NCC defends grower compensation model in comments to USDA

On September 9, 2022, in GIPSA, by David Elrod

The National Chicken Council (NCC) on Tuesday defended the use of performance-based poultry grower compensation systems in comments filed to the U.S. Department of Agriculture (USDA).

The public comment period closed on September 6. However, USDA on Friday announced it is reopening the comment period for an additional 15 days, with a new comment deadline of September 26, 2022. USDA’s formal notice of the extension can be found here.

In its notice of extension, USDA noted that “comments in response to this request would help AMS tailor further rulemaking in addition to that already planned and under way to address specific industry practices in relation to tournament systems.”

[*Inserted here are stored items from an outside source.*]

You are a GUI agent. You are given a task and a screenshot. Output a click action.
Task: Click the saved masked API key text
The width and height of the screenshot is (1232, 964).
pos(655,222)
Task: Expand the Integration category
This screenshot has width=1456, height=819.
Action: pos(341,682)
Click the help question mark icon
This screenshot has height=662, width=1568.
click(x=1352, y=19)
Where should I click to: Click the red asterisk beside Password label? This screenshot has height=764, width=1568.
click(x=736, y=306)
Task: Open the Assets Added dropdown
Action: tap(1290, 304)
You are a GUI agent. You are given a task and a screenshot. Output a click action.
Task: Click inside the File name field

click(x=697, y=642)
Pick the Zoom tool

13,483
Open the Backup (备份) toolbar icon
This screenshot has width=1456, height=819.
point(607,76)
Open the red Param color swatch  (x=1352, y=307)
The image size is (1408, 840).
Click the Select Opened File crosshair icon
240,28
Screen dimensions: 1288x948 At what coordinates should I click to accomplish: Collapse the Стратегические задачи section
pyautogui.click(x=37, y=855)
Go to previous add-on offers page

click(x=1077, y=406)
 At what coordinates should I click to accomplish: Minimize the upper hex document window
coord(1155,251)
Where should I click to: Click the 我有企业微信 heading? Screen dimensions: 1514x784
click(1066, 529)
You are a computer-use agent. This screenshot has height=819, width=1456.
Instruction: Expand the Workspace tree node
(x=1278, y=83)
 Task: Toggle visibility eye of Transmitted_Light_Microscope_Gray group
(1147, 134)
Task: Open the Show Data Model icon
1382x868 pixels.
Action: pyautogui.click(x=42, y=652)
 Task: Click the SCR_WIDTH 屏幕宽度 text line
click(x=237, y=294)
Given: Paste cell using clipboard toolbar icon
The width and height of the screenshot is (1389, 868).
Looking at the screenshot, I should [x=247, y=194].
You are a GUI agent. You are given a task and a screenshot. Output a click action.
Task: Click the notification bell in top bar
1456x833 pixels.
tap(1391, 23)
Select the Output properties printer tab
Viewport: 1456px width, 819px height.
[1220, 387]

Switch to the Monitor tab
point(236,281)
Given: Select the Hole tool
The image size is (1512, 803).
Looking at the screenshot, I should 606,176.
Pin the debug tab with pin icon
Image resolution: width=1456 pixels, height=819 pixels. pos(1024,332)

USDA’s request for comments, known as an Advanced Notice of Proposed Rulemaking (ANPR), does not propose any particular regulations or policies. Instead, it is essentially the first step in the formal rulemaking process. It contains 10 questions with multiple subparts that indicate areas of interest to USDA that could inform future rulemaking.

USDA’s Agricultural Marketing Service (AMS) states that its goal through the ANPR is to “obtain information on the industry and assess the extent to which unfairness and deception, where it may exist, can be remedied through additional regulation.”

AMS indicates that the focus of any future rulemaking would be poultry growing contract terms, “through specific prohibitions, limits, and/or conditionalities” to address “potential unfairness that may arise from the use of the tournament contracts in the poultry sector.”

The ANPR, entitled “Poultry Growing Tournament Systems: Fairness and Related Concerns,” can be found here.

“NCC strongly opposes further rulemaking by AMS regarding the current poultry grower contracting system,” NCC’s comments said. “NCC is deeply concerned that changes to, or elimination of, the tournament system would have a devastating financial impact on the U.S. chicken industry by raising costs, contributing to increasing food prices for consumers, and ultimately destabilizing a successful compensation system.”

NCC’s comments describe in detail the benefits of the current compensation model for all parties involved: growers, companies, and consumers. These benefits range from efficiently allocating risks to the parties best able to shoulder them – like companies hedging grain costs – to providing much needed, reliable cash flow to family farmers, to driving down the cost of chicken for consumers and pushing chicken to become America’s number one protein.

NCC’s full comments can be found here.